The problem: Repeat the listing exactly, line by line, and leave the pictures behind.
[Data to process Boundary: Start]
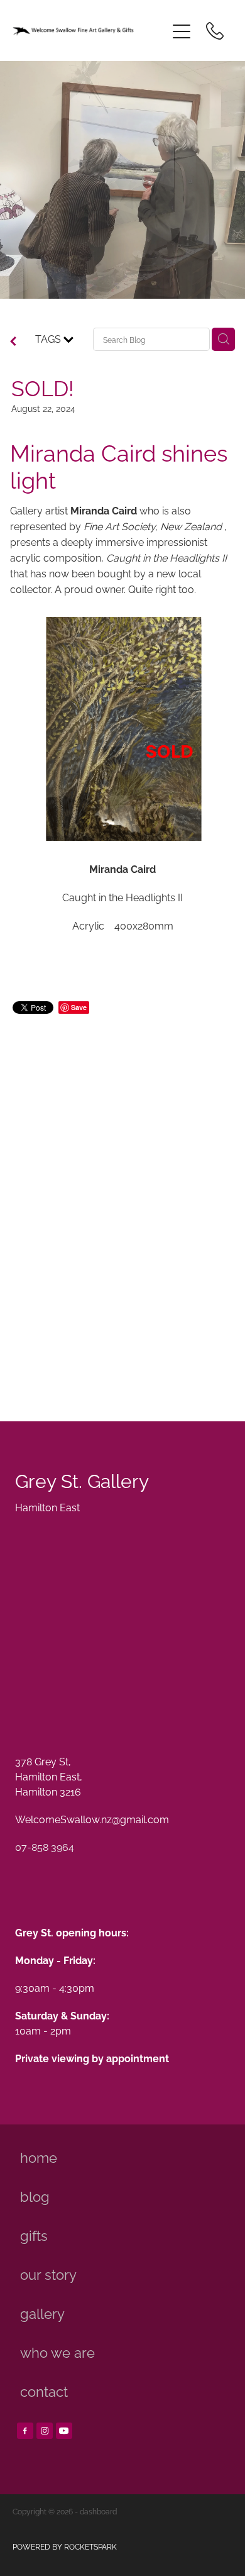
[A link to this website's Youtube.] (64, 2431)
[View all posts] (13, 341)
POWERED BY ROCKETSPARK (65, 2546)
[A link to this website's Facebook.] (25, 2431)
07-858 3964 (44, 1846)
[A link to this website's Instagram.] (44, 2431)
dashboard (98, 2511)
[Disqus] (122, 1203)
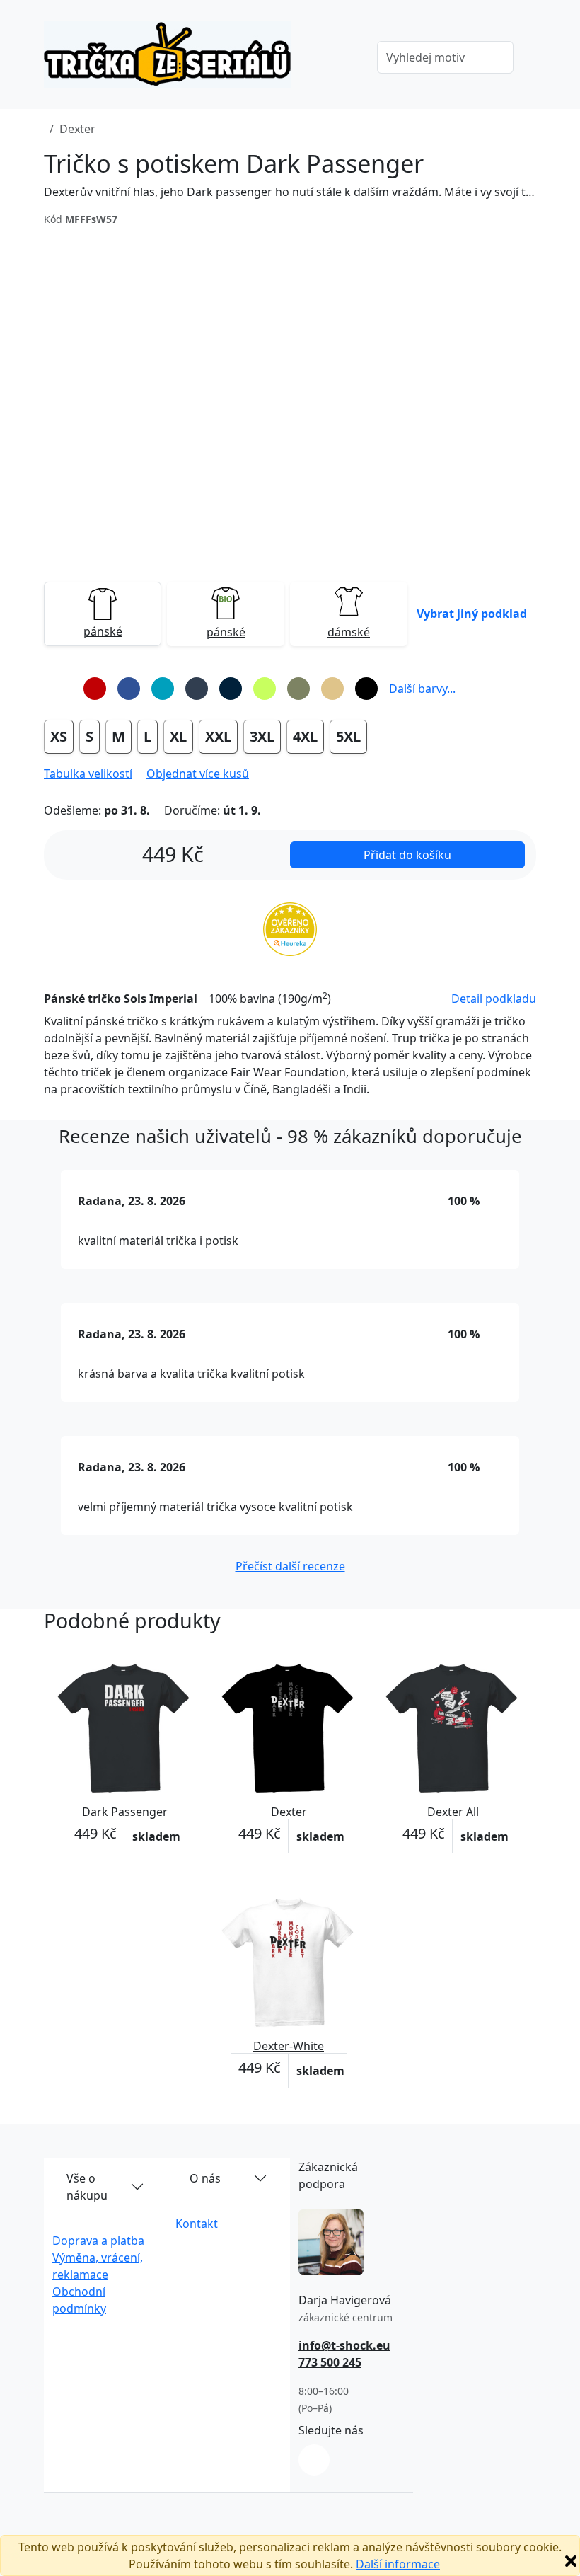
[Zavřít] (570, 2561)
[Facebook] (314, 2460)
[Data to process Boundary: End]
Answer box:
[A link to this website's Youtube.] (64, 2431)
[View all posts] (13, 341)
POWERED BY ROCKETSPARK (65, 2546)
[A link to this website's Facebook.] (25, 2431)
07-858 3964 (44, 1846)
[A link to this website's Instagram.] (44, 2431)
dashboard (98, 2511)
[Disqus] (122, 1203)
[Zavřít] (570, 2561)
[Facebook] (314, 2460)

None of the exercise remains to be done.